What happens when you finally get to do something you’ve long wanted to do?
A few weeks ago, somewhere in coastal Washington State, I received an email from Canadian singer-songwriter Hayden asking me if I’d like to sing a song with the Art of Time Ensemble at a benefit concert called Dream Serenade. The concert — held annually for almost 15 years — was returning to Massey Hall. That’s the Carnegie Hall of Canada. It’s also a place I’ve never sang in. Always wanted to, never been asked. Until the email from Hayden.
Schedules rejigged (it turns out the date fell on a day we were on tour but it was a travel day, making it possible for me to get to Toronto, do the gig, turn around and rejoin the tour in Washington), I get to the newly renovated Citadel of Dreams. On the backstage walls are beautiful photographs of a Who’s Who of the western music world playing on the stage. This is the allure of the hall: the people who have played here before you. This might also be the reason to get very nervous.
It was only one song. It wasn’t even my song. Officially, I will never say I’ve “done” Massey Hall. I will say, “I’ve sung in Massey Hall.”
In the minutes leading up to my tune I had the worst dry mouth I’ve ever had that mercifully relinquished its’ grip on me 30 seconds before walking out onto stage.
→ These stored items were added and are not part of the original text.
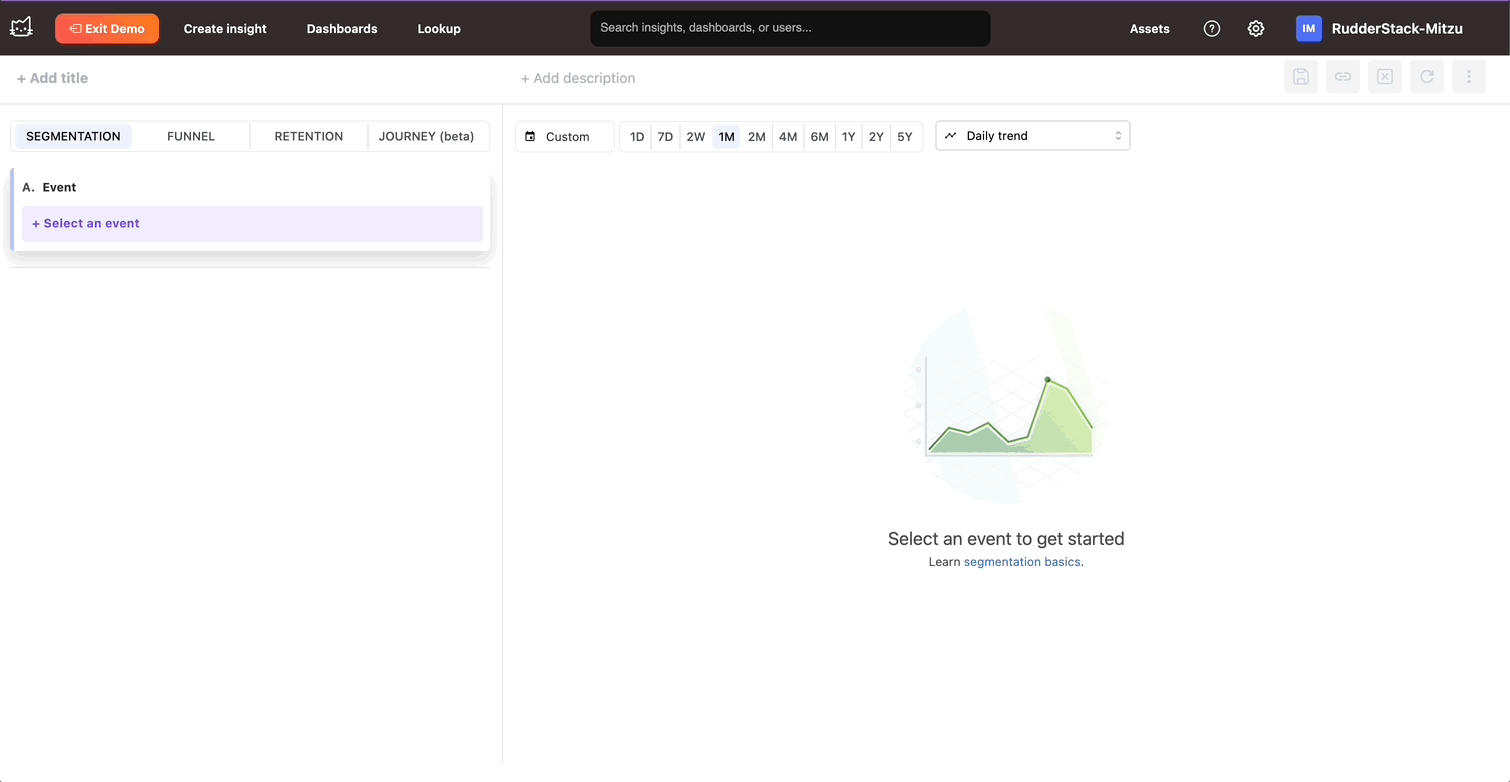The width and height of the screenshot is (1510, 782).
Task: Copy the insight link via link icon
Action: coord(1343,77)
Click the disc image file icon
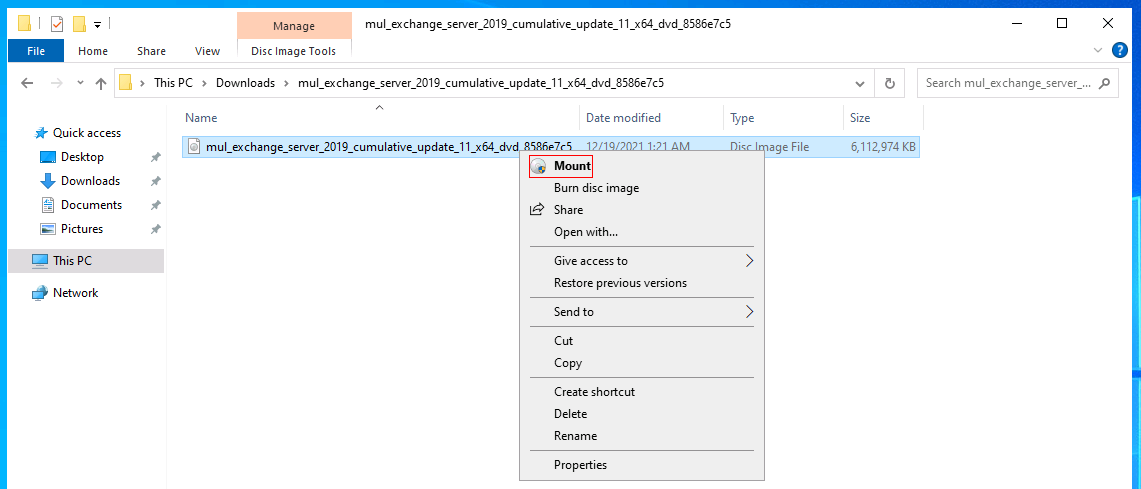Screen dimensions: 1141x489 [x=194, y=146]
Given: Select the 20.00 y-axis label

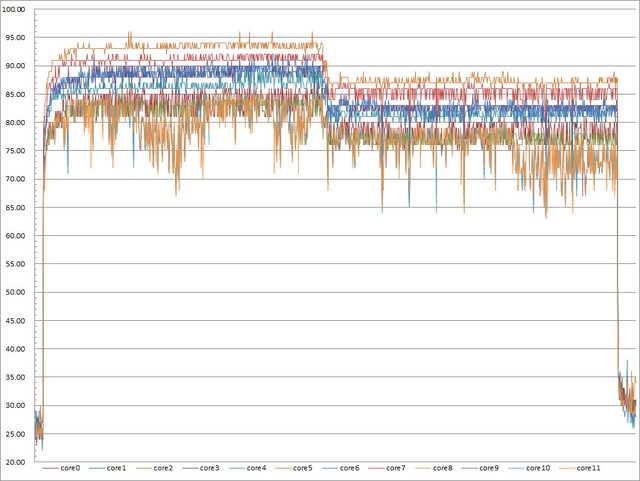Looking at the screenshot, I should (x=19, y=462).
I was fatefully introduced as one of the other singers on the bill (admittedly, a 4-hour concert is a tough gig for any pair of MC’s to navigate) so my first official words on that stage were “My name is Sarah Slean.”
It’s not for me to say how well I did or didn’t do. I can tell you this, though: as I moved off the mic after my last note, that’s when I really realized I was in Massey Hall, and I commanded my brain to drink in the last nanoseconds of my voice ringing off the walls, the sound of the audience’s response, to tattoo the memory somewhere deep inside me, like you might do when having a last swim in a warm lake in the late, late summer, knowing it will seem like forever until you get to feel it like this again. Or, maybe, you never get to feel it again.
No guarantees: the great equalizer.
I sleep a couple hours at my daughters’ in Toronto, have an airport limo take me to Pearson International at 5:30 am (it was a full on Escalade, tinted windows and the whole nine yards. I felt like Drake). Took my seat in Business Class, which for some reason was cheaper for me to book with points than Economy, got picked up in DC, and was at the venue two hours before the rest of the band and 12 hours after I’d been singing in Massey Hall.
Jenkinson asks, “So? Worth it?”
I pause. I don’t know what to say.
“It’s that thing about doing something you’ve always wanted to do. What do you do with the done-ness of it? The other side of the imaginary mountain?”
Thank you, Hayden, for the chance for me to find out.